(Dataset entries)

- - - - - - -

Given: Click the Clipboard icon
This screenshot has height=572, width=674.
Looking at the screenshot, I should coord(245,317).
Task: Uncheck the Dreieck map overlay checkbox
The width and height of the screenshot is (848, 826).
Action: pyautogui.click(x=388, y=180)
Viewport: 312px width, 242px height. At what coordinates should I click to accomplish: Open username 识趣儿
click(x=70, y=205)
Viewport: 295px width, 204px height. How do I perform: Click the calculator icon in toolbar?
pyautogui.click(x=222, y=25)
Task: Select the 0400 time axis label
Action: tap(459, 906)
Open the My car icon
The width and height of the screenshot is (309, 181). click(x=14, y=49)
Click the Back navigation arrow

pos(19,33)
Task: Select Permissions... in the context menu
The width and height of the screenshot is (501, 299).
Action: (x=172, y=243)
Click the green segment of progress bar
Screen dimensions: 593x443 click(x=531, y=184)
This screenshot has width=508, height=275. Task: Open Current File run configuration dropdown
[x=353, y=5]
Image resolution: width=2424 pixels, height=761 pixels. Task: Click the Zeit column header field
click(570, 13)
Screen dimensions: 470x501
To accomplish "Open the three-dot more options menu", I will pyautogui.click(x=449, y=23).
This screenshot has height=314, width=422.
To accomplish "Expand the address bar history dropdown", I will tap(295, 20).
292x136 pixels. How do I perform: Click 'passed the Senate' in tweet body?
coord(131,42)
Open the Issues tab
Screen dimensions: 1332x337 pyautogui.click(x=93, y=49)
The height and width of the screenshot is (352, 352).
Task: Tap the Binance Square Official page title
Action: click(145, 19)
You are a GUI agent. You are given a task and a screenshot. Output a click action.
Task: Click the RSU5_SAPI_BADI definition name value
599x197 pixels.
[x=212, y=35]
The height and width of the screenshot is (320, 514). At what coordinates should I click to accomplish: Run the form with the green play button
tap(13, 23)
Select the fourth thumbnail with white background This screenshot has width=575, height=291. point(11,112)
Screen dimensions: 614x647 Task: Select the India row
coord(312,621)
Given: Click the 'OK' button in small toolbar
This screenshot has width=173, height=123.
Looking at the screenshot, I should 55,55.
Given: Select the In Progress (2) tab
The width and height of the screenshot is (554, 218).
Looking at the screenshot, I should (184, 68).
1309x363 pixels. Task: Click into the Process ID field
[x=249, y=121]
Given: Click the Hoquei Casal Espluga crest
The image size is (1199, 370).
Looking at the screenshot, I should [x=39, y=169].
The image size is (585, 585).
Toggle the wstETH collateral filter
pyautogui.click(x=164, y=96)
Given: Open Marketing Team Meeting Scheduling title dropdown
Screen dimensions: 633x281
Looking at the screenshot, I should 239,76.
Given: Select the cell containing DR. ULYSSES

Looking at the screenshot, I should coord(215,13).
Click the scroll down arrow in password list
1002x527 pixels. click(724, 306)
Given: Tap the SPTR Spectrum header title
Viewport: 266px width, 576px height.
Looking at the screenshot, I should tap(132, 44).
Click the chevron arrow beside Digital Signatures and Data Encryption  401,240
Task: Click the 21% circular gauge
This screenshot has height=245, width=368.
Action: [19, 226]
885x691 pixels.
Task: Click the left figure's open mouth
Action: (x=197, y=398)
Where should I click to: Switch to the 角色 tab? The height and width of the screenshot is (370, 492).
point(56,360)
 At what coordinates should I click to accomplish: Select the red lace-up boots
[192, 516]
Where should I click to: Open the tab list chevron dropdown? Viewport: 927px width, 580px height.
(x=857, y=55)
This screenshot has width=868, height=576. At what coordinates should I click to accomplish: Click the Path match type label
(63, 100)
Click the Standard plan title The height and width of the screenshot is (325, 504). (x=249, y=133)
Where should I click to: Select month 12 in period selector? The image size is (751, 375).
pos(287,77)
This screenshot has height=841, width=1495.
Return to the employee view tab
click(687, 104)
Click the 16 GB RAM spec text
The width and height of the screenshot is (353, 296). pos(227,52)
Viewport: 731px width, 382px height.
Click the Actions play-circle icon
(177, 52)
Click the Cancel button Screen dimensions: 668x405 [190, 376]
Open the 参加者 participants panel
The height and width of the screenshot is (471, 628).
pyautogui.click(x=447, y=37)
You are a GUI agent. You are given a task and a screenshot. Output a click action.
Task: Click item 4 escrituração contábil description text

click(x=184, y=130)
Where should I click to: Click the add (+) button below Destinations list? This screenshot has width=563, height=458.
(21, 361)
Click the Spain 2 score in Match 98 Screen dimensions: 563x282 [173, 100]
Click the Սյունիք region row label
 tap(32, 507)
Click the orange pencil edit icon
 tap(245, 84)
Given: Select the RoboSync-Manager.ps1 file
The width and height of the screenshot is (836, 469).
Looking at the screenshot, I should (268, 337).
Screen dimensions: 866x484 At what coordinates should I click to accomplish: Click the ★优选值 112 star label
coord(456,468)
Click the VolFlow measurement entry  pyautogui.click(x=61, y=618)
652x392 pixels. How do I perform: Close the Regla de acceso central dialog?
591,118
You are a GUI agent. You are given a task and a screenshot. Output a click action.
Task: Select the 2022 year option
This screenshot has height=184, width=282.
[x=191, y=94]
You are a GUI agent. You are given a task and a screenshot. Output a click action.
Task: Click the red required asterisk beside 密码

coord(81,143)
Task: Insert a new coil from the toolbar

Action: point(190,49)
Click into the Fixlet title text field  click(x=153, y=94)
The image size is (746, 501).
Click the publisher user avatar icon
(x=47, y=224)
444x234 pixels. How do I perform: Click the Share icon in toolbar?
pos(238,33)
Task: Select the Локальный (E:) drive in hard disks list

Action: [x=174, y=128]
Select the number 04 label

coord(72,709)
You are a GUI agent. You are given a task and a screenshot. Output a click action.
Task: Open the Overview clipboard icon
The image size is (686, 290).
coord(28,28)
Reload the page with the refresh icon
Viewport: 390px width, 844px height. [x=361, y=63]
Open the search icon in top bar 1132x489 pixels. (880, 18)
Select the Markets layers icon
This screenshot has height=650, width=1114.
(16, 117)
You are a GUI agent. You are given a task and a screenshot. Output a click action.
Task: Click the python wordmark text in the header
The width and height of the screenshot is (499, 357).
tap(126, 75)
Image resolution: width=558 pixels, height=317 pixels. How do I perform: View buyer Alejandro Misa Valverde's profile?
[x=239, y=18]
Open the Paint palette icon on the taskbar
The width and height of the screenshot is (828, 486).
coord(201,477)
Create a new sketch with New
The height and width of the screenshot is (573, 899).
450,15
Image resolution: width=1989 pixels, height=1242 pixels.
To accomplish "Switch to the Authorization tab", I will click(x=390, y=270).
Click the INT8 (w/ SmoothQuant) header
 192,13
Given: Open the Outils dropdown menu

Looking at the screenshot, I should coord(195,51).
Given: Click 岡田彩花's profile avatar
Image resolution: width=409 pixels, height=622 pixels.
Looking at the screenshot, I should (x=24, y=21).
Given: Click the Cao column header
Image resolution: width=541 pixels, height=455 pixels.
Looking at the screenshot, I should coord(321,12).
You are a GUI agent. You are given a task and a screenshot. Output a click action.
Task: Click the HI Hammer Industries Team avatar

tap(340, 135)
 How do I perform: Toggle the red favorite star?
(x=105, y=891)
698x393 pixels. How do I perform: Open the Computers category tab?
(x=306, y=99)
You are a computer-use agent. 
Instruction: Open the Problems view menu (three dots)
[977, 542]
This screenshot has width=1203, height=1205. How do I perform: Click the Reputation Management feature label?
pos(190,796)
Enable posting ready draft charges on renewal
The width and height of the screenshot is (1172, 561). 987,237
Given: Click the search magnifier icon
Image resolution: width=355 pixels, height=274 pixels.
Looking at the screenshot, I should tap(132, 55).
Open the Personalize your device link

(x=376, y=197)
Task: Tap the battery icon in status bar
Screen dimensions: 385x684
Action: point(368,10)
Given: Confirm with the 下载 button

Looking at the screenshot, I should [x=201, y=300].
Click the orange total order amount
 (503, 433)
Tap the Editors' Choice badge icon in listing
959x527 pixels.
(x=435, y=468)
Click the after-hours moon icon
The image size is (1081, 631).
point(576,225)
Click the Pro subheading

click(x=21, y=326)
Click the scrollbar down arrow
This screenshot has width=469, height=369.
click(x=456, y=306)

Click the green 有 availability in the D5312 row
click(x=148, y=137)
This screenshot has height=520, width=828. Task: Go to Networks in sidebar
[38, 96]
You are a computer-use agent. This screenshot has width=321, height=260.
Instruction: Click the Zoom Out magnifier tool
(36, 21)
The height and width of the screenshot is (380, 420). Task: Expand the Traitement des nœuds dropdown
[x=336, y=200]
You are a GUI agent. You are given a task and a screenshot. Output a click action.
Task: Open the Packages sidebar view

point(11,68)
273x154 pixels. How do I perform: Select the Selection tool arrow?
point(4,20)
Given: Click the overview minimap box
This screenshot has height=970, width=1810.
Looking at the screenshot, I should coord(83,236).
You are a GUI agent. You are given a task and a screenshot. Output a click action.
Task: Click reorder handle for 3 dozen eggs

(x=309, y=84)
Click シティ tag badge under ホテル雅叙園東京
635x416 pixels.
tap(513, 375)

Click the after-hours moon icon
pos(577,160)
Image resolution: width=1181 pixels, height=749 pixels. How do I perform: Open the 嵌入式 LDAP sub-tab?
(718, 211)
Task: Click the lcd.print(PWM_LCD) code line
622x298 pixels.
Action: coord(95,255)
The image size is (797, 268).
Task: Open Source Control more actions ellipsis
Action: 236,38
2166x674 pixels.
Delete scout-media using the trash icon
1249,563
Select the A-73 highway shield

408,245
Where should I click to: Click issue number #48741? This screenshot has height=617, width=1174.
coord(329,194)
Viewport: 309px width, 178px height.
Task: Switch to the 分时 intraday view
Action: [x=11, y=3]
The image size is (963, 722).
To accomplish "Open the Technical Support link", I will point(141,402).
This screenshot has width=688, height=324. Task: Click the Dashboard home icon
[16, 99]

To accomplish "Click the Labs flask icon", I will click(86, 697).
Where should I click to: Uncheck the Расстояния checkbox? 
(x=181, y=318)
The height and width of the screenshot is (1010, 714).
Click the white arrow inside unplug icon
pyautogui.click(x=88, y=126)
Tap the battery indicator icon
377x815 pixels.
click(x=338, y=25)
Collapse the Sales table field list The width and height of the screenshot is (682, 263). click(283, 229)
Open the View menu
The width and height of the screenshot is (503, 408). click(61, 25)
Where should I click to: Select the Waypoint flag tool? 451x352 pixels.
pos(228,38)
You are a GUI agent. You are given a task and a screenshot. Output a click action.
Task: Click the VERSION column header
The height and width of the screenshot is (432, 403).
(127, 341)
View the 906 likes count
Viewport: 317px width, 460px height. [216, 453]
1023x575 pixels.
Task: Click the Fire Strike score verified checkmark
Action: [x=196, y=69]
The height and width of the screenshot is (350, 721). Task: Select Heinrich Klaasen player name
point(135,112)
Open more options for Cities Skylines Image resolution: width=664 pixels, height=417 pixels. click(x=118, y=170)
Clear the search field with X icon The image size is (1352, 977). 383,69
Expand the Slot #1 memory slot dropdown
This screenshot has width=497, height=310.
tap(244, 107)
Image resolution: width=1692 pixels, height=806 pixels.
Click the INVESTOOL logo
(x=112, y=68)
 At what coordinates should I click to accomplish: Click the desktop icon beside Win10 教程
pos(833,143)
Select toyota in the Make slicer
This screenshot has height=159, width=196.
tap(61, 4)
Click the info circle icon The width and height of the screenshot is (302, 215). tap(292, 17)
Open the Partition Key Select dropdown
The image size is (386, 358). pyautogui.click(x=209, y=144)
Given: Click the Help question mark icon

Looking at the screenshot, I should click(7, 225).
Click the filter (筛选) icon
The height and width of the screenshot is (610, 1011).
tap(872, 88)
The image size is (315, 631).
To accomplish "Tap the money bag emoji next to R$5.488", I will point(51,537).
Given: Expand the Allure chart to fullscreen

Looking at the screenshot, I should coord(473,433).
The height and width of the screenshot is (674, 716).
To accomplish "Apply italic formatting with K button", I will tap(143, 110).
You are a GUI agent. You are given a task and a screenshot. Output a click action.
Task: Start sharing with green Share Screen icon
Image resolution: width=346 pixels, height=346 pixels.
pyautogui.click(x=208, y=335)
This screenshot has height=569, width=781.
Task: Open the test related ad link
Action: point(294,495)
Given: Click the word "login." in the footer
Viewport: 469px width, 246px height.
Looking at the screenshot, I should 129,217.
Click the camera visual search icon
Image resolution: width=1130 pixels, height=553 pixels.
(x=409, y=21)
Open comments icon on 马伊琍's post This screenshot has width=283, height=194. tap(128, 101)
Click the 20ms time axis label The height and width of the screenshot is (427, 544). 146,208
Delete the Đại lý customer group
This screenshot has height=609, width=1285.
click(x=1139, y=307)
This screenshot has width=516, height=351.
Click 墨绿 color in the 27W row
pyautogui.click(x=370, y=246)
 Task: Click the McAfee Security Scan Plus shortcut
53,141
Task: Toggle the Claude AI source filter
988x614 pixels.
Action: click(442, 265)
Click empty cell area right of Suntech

- - - - - - -

Task to complete:
Set down, unchanged, only those lines above that fall between the line with "Image resolution: width=2424" and the line with "Select the fourth", the two end lines included.

Written response:
Image resolution: width=2424 pixels, height=761 pixels. Task: Click the Zeit column header field
click(570, 13)
Screen dimensions: 470x501
To accomplish "Open the three-dot more options menu", I will pyautogui.click(x=449, y=23).
This screenshot has height=314, width=422.
To accomplish "Expand the address bar history dropdown", I will tap(295, 20).
292x136 pixels. How do I perform: Click 'passed the Senate' in tweet body?
coord(131,42)
Open the Issues tab
Screen dimensions: 1332x337 pyautogui.click(x=93, y=49)
The height and width of the screenshot is (352, 352).
Task: Tap the Binance Square Official page title
Action: click(145, 19)
You are a GUI agent. You are given a task and a screenshot. Output a click action.
Task: Click the RSU5_SAPI_BADI definition name value
599x197 pixels.
[x=212, y=35]
The height and width of the screenshot is (320, 514). At what coordinates should I click to accomplish: Run the form with the green play button
tap(13, 23)
Select the fourth thumbnail with white background This screenshot has width=575, height=291. point(11,112)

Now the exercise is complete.